Start of Excerpted records
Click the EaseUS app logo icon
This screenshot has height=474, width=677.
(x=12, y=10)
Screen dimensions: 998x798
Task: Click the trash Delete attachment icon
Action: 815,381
End of Excerpted records
# Work instruction
Would you please repeat the whole listing exactly as it is?

# Response to this task
Click the EaseUS app logo icon
This screenshot has height=474, width=677.
(x=12, y=10)
Screen dimensions: 998x798
Task: Click the trash Delete attachment icon
Action: 815,381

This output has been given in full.